Information continues to become available showing that selected prescriptions of replacement hormones should be tailored to each woman's requirements in terms of the type of medication, the dosage, the route of administration and the duration of use if unwanted side-effects are to be avoided.

06 February, 2008

Urban legends

The end-of-year BMJ is a light-hearted issue which allows us to raise our eyes above the temperature charts and dwell on the funny side of our profession. Vreeman & Carroll (BMJ 2007;335:1288-9) bust a few medical myths that we may have wondered about:

Drink 8 glasses of water a day - not necessary. There is far more fluid in our food than we realise and our thirst signals when more is needed.

We use 10% of our brains - no areas of our brains are inactive for long despite many functions being localised.

Hair and fingernails grow after death - untrue but skin retraction from desiccation can give that appearance.

Reading in dim light ruins your eyes - poor lighting may make restaurant menus difficult to read but by next morning your eyes will be fine.

Shaving makes hair grow faster - shaving your chin or your legs removes the dead part of the hair and does not encourage growth.

Mobile phones are dangerous in hospitals - no serious consequences of mobile (cellular) phone use in hospitals have been reported and certainly no deaths.
Conversely, the use of mobile phones reduces errors from delays in communication.

Eating turkey makes you drowsy - turkey contains no specific sedatives but usually forms part of a large meal, redirecting blood flow from the brain to the abdomen, causing drowsiness.

08 January, 2008

OCs and cervical cancer

Overall oral contraceptives are not associated with an increased risk of cancer.
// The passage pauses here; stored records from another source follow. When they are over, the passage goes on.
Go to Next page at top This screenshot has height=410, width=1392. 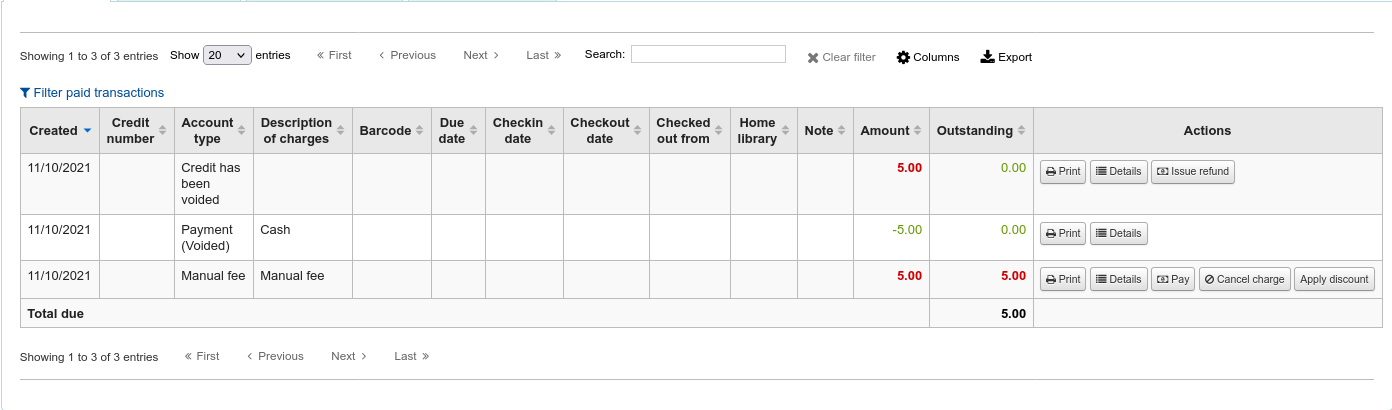(x=480, y=55)
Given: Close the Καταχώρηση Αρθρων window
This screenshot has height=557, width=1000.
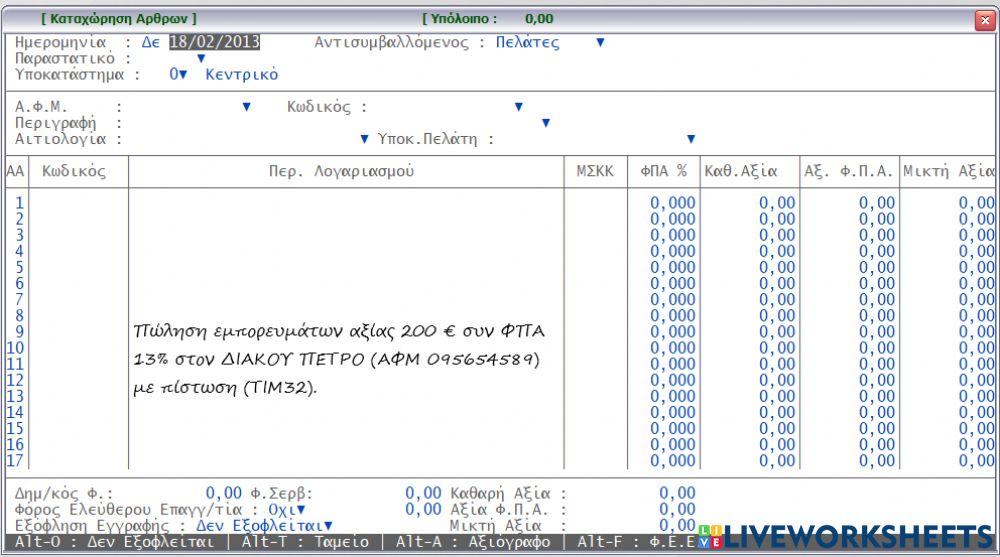Looking at the screenshot, I should point(984,19).
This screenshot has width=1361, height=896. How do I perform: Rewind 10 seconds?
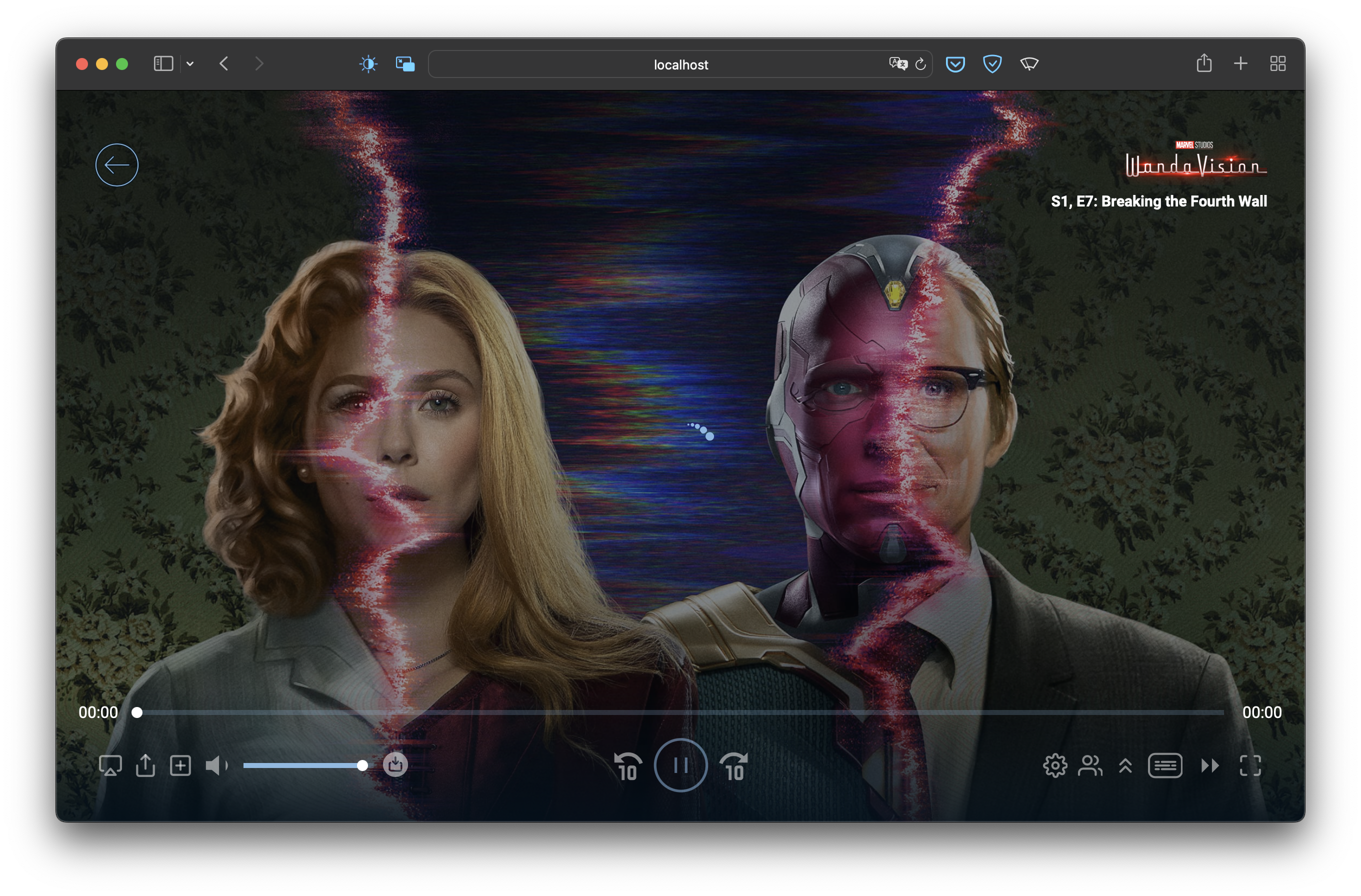tap(628, 766)
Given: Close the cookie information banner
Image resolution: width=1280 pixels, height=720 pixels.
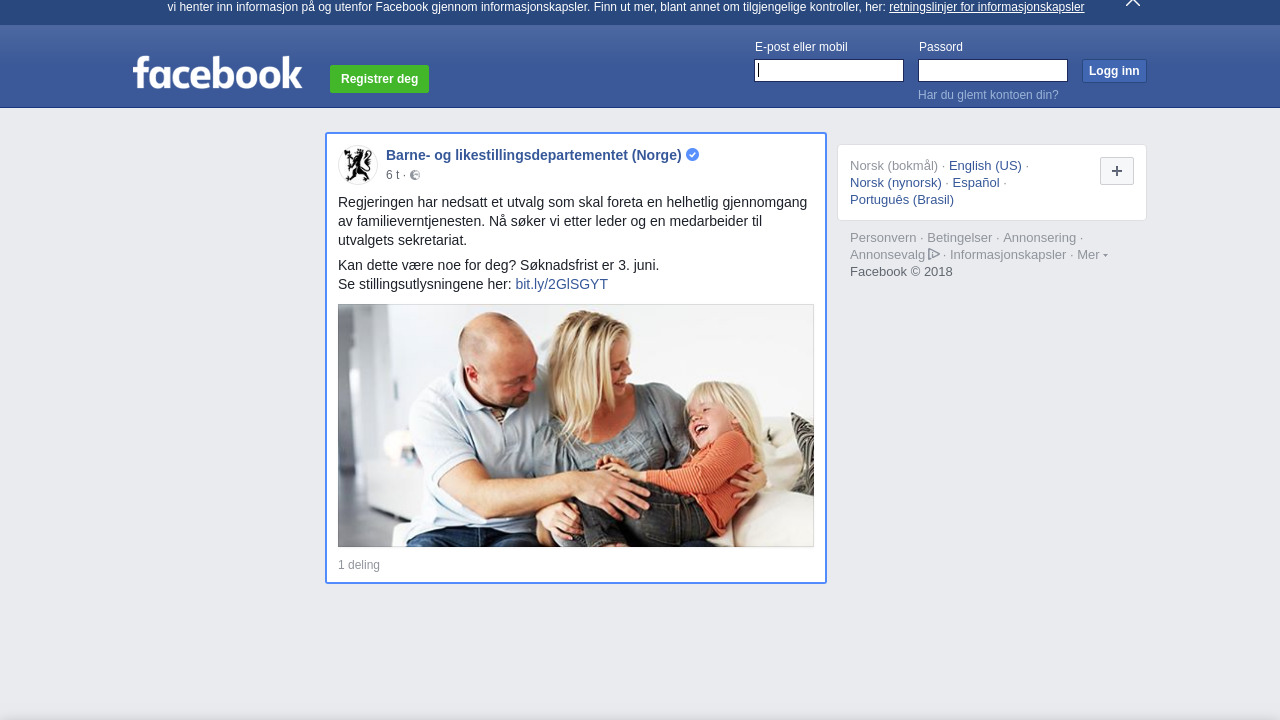Looking at the screenshot, I should pyautogui.click(x=1132, y=3).
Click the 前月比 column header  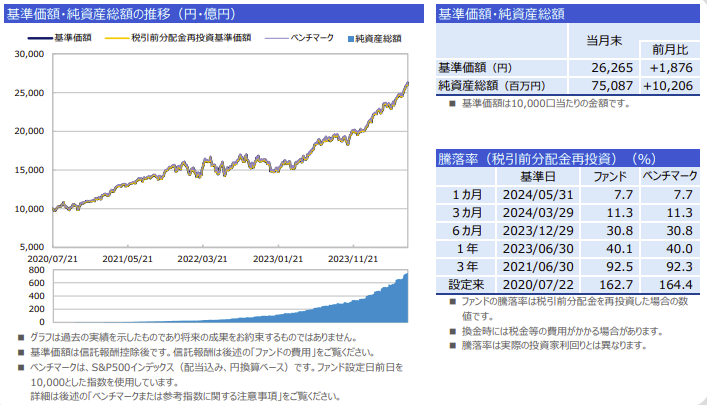pos(669,49)
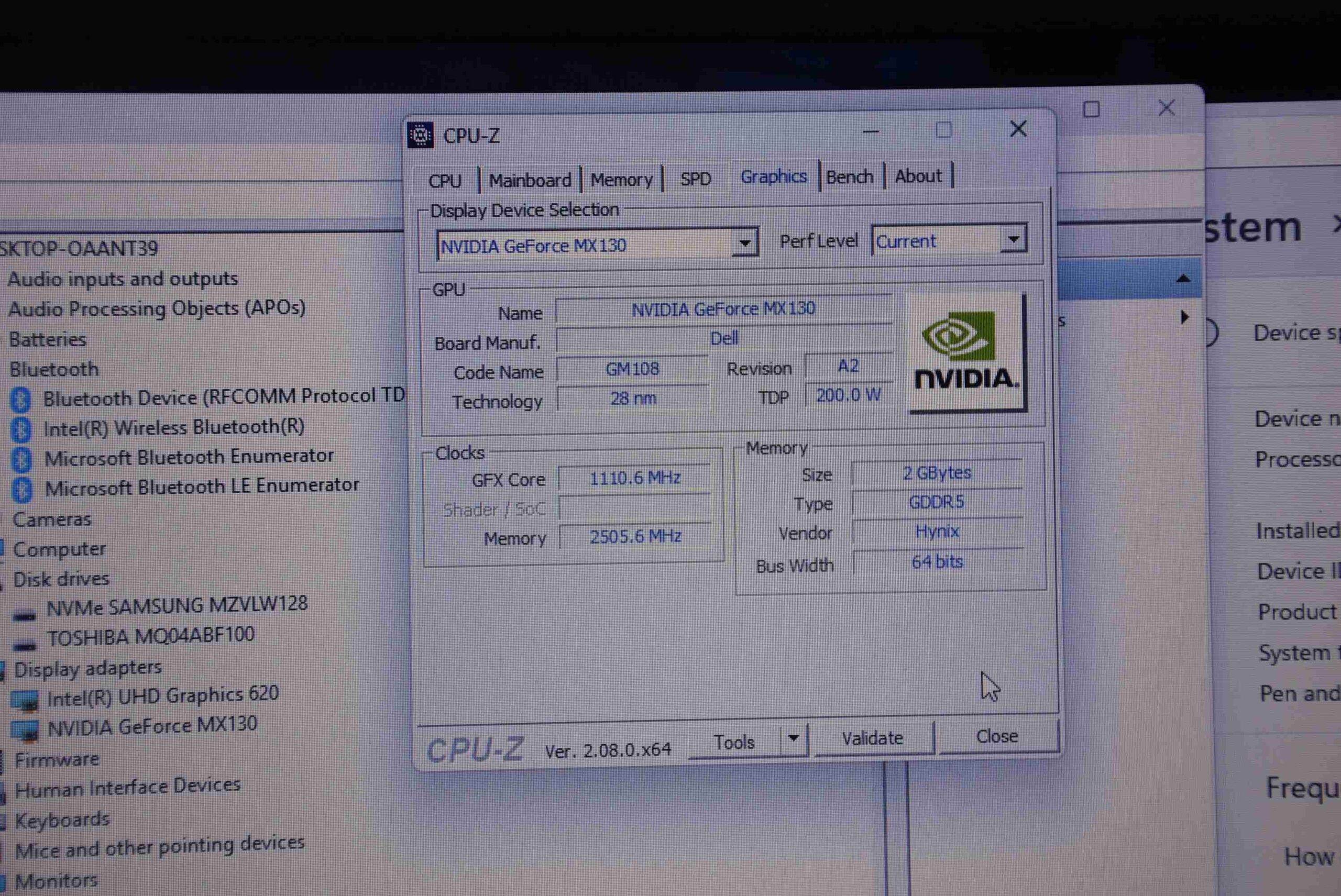Switch to the Mainboard tab
Screen dimensions: 1341x896
[530, 181]
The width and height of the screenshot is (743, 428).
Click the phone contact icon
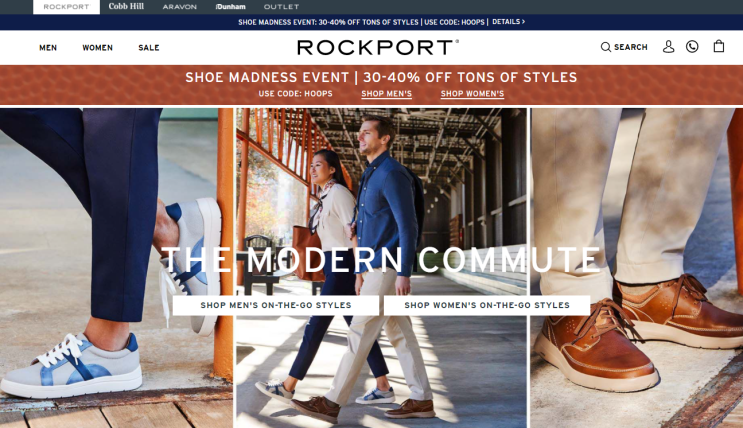click(692, 46)

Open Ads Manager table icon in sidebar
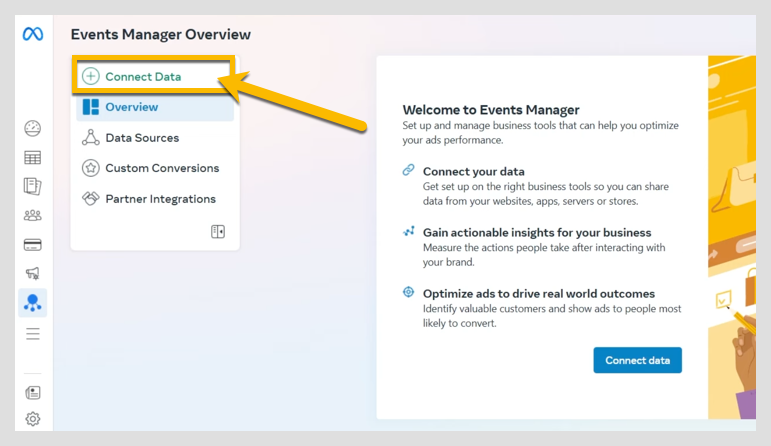coord(33,157)
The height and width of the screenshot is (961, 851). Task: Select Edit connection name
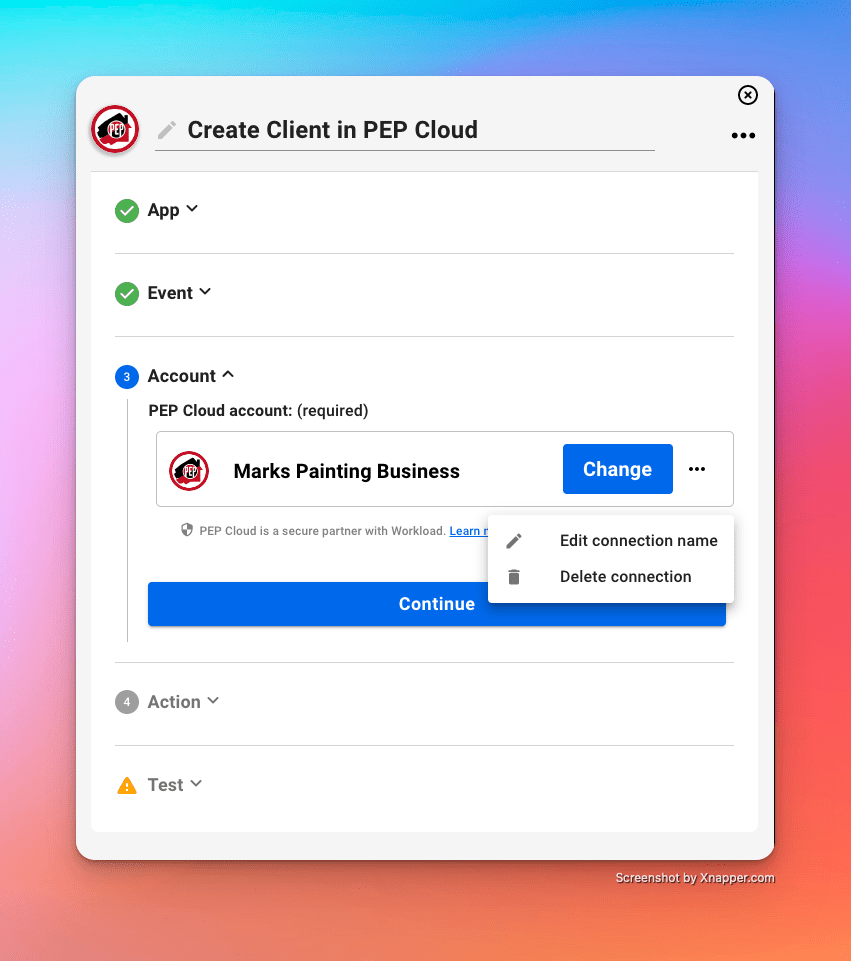(x=638, y=541)
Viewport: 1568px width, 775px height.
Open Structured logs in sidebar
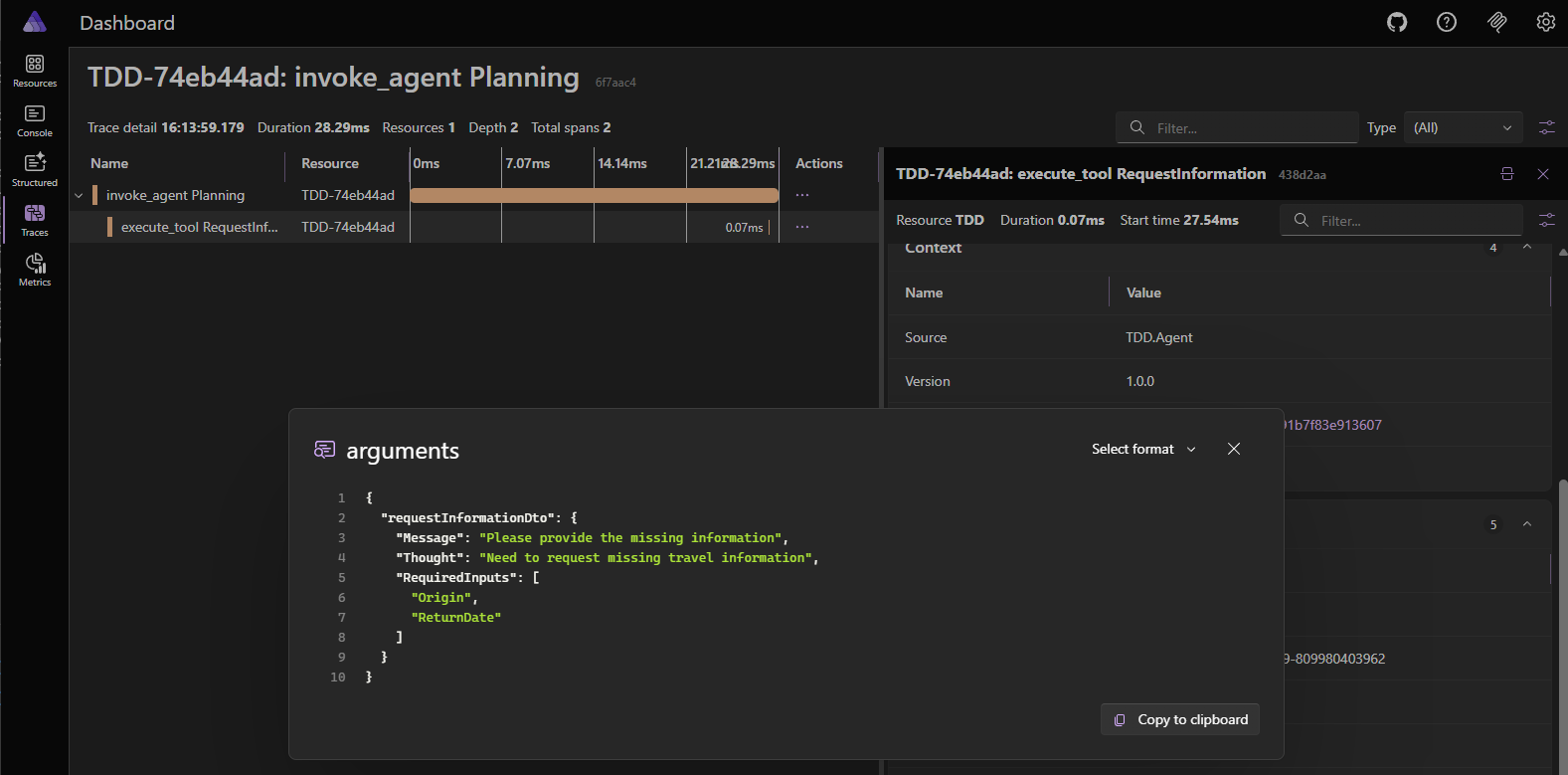(35, 170)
Since they prevent pregnancy and thus the risk of maternal mortality, it is far safer for a woman to take OCs than not take them.

But within these broad statements are detailed changes of risk of various conditions which have been studied to confirm or refute the role of combined estrogen and progesterone medication in their aetiology. One such condition is cervical cancer and OCs have long been linked to its increased risk, with some suggesting their carcinogenic role (Sasieni Lancet 2007;370:1591-2).

Despite the causative nature of HPV in cervical cancer, by no means all such infections lead to malignancy, so the quest is now to find what causes some HPV infections to end up as precancerous or invasive cancer while others regress harmlessly.

Given that recurrent HPV infections are part of the process, contraceptive use has been scrutinised to see if barrier methods reduce risk or hormonal methods increase the risk of recurrent infection. Data have now been published for combined OC use which give consistent results from all around the world by the International Collaboration of Epidemiological Studies of Cervical Cancer - Lancet 2007;370:1609-21. They have shown that using OCs for 5 to 10 years doubles the risk, but this diminishes soon after stopping their use and is negligible after a decade.

The authors point out the absolute risks remain very small and the other factors such as screening, smoking and other infections - especially those associated with altered immunity - are more important in the long-term. So, for women taking OCs in their twenties and thirties in developed countries, the additional risk from OCs of eventually developing cervical cancer is very small - something of the order of 0.002% and, for a woman in sub-Saharan Africa, this rises to 0.4%.

In perspective, OCs and other hormones do fit into the complex pathology of cervical cancer but their aetiological role is minor - in the extreme.